A faithful copy of the listing below is required.

#### GIVEN RECORDS

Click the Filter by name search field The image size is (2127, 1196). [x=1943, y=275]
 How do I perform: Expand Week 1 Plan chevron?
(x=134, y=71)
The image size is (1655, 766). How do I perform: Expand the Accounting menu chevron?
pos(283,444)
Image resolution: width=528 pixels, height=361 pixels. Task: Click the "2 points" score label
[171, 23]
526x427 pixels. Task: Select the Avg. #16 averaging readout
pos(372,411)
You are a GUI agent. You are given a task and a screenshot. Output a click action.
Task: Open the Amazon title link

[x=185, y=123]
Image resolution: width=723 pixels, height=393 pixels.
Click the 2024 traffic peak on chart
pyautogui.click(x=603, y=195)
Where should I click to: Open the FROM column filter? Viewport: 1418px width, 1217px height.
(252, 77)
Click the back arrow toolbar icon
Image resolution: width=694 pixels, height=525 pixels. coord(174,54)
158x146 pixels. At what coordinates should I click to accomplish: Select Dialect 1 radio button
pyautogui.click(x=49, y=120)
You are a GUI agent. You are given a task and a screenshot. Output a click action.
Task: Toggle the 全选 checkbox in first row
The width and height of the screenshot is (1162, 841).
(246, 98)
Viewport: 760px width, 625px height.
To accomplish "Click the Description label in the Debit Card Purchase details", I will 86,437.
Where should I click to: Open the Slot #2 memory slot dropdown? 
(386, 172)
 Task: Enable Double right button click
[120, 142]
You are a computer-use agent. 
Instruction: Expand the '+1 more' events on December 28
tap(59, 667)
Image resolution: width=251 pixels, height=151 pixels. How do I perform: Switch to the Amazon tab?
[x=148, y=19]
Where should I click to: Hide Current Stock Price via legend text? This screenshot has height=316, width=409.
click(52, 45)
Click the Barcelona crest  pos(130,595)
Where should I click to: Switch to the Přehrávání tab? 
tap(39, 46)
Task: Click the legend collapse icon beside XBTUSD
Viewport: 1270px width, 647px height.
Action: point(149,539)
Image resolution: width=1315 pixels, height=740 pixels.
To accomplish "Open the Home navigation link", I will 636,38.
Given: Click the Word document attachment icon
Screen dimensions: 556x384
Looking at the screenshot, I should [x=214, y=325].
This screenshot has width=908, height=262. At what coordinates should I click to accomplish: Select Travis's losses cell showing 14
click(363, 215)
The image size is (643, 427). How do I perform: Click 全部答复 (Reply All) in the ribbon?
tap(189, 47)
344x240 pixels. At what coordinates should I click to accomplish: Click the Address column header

########

→ TASK RESULT
Click the Filter by name search field The image size is (2127, 1196). [x=1943, y=275]
 How do I perform: Expand Week 1 Plan chevron?
(x=134, y=71)
The image size is (1655, 766). How do I perform: Expand the Accounting menu chevron?
pos(283,444)
Image resolution: width=528 pixels, height=361 pixels. Task: Click the "2 points" score label
[171, 23]
526x427 pixels. Task: Select the Avg. #16 averaging readout
pos(372,411)
You are a GUI agent. You are given a task and a screenshot. Output a click action.
Task: Open the Amazon title link

[x=185, y=123]
Image resolution: width=723 pixels, height=393 pixels.
Click the 2024 traffic peak on chart
pyautogui.click(x=603, y=195)
Where should I click to: Open the FROM column filter? Viewport: 1418px width, 1217px height.
(252, 77)
Click the back arrow toolbar icon
Image resolution: width=694 pixels, height=525 pixels. coord(174,54)
158x146 pixels. At what coordinates should I click to accomplish: Select Dialect 1 radio button
pyautogui.click(x=49, y=120)
You are a GUI agent. You are given a task and a screenshot. Output a click action.
Task: Toggle the 全选 checkbox in first row
The width and height of the screenshot is (1162, 841).
(246, 98)
Viewport: 760px width, 625px height.
To accomplish "Click the Description label in the Debit Card Purchase details", I will 86,437.
Where should I click to: Open the Slot #2 memory slot dropdown? 
(386, 172)
 Task: Enable Double right button click
[120, 142]
You are a computer-use agent. 
Instruction: Expand the '+1 more' events on December 28
tap(59, 667)
Image resolution: width=251 pixels, height=151 pixels. How do I perform: Switch to the Amazon tab?
[x=148, y=19]
Where should I click to: Hide Current Stock Price via legend text? This screenshot has height=316, width=409.
click(52, 45)
Click the Barcelona crest  pos(130,595)
Where should I click to: Switch to the Přehrávání tab? 
tap(39, 46)
Task: Click the legend collapse icon beside XBTUSD
Viewport: 1270px width, 647px height.
Action: point(149,539)
Image resolution: width=1315 pixels, height=740 pixels.
To accomplish "Open the Home navigation link", I will 636,38.
Given: Click the Word document attachment icon
Screen dimensions: 556x384
Looking at the screenshot, I should [x=214, y=325].
This screenshot has width=908, height=262. At what coordinates should I click to accomplish: Select Travis's losses cell showing 14
click(363, 215)
The image size is (643, 427). How do I perform: Click 全部答复 (Reply All) in the ribbon?
tap(189, 47)
344x240 pixels. At what coordinates should I click to accomplish: Click the Address column header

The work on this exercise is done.